日本で救援にあたったUSARのリーダー、ミッチェル・ブラウンさんは、出発前、放射能汚染の心配があることに触れ、活動に危険性が伴うことを承知の上で、今回の任務に臨むことを表明していました。これは隊員たちも同じ気持ちでした。

生存者を見つけ出すことこそできませんでしたが、ニュージーランドの隊員たちは厳しい環境の中で、捜索・救助活動を展開しました。その真摯な態度こそが、日本に感謝する気持ちをそのまま伝えるものでした。

地震をめぐり、強まった両国の絆

地震の際、お互いの国を思って行われたのは救援隊の交換だけではありませんでした。東京にいるニュージーランド人がまずカンタベリー地震の被災者のために募金活動を始めました。ラグビーワールドカップと同年だったため、関連組織や企業が寄付をしてくれたといいます。

そして起こった東日本大震災。在日ニュージーランド人は、集まったお金の半分をカンタベリー地震の被災者、もう半分を東日本大震災で被災した子どもたちのためのためのホームステイプログラム、「サポート・アワ・キッズ」の設立に当てました。

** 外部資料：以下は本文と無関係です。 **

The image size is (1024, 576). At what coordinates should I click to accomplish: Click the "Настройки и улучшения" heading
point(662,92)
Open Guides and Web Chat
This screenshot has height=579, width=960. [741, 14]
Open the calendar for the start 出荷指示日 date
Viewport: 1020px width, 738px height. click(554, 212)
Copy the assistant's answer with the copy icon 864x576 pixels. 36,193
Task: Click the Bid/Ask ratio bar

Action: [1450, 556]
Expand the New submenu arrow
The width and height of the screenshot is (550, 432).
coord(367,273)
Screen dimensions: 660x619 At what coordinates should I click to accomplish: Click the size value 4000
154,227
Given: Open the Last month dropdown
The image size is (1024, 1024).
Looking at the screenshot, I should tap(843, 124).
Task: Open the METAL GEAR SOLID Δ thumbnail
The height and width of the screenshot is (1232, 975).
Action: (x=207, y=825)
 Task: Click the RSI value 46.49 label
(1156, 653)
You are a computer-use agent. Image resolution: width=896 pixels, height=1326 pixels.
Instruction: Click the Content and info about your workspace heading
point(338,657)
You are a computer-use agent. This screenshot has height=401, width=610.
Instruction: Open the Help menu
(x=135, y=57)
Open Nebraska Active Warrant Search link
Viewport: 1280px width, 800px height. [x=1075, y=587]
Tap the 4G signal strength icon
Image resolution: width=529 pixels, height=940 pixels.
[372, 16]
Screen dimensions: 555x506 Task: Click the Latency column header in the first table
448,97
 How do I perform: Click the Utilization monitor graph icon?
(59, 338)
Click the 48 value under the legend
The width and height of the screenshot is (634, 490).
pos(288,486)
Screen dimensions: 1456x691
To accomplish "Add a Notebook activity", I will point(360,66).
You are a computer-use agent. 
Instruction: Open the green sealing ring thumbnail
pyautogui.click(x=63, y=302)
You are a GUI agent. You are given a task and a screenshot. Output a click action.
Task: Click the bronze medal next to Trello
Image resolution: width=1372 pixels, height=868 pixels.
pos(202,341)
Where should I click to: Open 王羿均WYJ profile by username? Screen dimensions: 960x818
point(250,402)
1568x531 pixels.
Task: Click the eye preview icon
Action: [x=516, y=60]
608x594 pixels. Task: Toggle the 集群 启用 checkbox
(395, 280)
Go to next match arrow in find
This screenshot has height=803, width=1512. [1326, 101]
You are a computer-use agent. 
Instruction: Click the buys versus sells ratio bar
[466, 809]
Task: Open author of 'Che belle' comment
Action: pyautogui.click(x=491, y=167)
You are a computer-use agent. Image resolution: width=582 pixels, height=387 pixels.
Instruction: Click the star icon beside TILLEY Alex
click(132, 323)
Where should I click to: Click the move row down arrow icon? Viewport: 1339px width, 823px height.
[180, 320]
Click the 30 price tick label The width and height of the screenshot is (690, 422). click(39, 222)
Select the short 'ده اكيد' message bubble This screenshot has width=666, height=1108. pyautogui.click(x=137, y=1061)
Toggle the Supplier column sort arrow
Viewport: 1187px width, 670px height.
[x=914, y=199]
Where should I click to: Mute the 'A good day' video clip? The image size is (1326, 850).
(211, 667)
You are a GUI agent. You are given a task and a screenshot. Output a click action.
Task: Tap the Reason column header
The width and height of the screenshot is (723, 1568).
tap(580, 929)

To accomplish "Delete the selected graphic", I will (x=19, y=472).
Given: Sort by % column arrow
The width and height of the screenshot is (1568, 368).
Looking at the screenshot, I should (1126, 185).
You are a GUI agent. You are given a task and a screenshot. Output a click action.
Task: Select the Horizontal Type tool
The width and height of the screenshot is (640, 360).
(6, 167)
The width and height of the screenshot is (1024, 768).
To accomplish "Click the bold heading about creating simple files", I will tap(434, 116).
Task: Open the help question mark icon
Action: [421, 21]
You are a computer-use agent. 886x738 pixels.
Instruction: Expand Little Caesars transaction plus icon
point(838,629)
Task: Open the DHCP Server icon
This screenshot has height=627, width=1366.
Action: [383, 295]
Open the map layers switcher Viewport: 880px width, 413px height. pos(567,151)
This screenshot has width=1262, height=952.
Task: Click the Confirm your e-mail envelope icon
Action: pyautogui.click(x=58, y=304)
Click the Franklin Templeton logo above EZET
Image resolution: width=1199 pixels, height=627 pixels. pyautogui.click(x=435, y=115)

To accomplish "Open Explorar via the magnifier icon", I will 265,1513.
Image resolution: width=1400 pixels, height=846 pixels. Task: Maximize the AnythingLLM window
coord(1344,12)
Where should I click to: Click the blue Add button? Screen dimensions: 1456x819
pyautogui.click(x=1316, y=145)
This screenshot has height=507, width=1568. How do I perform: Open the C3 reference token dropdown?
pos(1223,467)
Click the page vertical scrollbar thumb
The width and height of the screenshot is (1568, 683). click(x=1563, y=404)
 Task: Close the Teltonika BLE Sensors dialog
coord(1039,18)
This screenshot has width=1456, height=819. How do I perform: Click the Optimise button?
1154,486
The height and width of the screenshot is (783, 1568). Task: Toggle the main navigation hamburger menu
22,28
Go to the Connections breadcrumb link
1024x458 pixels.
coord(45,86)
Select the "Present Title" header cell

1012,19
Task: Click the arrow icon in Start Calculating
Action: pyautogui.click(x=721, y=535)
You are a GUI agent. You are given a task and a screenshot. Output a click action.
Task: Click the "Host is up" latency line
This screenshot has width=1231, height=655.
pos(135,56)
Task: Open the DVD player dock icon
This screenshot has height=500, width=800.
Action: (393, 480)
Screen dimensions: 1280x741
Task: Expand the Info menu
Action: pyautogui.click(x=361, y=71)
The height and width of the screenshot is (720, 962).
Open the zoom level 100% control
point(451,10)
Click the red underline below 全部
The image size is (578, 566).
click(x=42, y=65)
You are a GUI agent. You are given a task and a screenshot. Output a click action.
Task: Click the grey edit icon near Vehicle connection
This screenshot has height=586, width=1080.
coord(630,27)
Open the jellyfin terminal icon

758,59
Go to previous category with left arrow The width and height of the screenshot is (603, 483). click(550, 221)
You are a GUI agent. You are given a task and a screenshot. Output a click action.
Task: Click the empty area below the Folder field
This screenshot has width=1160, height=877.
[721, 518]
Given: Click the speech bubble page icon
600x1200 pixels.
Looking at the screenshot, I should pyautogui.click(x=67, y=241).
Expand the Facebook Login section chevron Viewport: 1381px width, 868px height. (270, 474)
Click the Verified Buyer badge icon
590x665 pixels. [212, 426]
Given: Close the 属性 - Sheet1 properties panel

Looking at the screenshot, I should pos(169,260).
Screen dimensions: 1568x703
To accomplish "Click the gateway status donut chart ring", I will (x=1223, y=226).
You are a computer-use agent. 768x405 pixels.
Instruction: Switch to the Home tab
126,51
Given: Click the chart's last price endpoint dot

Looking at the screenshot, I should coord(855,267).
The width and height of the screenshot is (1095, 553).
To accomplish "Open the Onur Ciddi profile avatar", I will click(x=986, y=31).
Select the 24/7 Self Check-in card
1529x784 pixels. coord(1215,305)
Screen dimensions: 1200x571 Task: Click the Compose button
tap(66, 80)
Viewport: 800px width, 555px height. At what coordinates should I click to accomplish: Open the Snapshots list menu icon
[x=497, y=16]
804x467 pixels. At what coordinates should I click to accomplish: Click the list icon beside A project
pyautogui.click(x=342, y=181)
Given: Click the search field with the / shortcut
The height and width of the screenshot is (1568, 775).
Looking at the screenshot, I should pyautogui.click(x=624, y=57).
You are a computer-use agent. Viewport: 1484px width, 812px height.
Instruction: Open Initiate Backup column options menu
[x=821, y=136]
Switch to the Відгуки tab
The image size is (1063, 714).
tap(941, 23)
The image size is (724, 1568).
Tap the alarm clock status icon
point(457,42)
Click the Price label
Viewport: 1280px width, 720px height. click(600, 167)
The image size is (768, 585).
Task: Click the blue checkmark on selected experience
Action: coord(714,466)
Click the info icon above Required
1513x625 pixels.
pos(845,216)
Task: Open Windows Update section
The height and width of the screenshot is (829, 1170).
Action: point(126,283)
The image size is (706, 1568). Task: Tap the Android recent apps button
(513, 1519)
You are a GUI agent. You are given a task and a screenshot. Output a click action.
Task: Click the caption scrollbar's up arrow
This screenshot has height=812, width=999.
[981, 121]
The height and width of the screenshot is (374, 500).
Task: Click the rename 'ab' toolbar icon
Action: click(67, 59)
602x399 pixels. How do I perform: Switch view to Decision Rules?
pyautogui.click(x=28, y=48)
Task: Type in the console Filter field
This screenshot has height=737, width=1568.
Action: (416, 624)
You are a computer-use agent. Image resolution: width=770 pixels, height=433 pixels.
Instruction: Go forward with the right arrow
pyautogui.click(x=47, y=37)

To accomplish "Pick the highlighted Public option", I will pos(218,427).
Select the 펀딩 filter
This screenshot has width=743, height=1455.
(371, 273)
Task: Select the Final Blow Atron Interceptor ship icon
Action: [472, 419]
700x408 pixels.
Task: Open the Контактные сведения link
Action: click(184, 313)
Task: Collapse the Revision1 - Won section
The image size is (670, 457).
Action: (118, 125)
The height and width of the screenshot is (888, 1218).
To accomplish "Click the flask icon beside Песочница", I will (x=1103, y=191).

カンタベリー地震のために、日本政府がニュージーランド赤十字社に対して行った緊急無償資金協力は 50万NZドル(約3000万円)だったそうです。一方、 ニュージーランド政府が東日本大震災のために、日本赤十字社を通して援助を申し出た際の義援金額は、100万NZドル(約6000万円)でした。

大地震という不幸な出来事をほぼ同じ時期に経験したニュージーランドと日本。それを縁にお互いの国のことを思いやる関係になりました。今は新型コロナウイルスが二国の間に立ちはだかっていますが、特別に育まれた両国の絆は、これからも弱まることはないでしょう。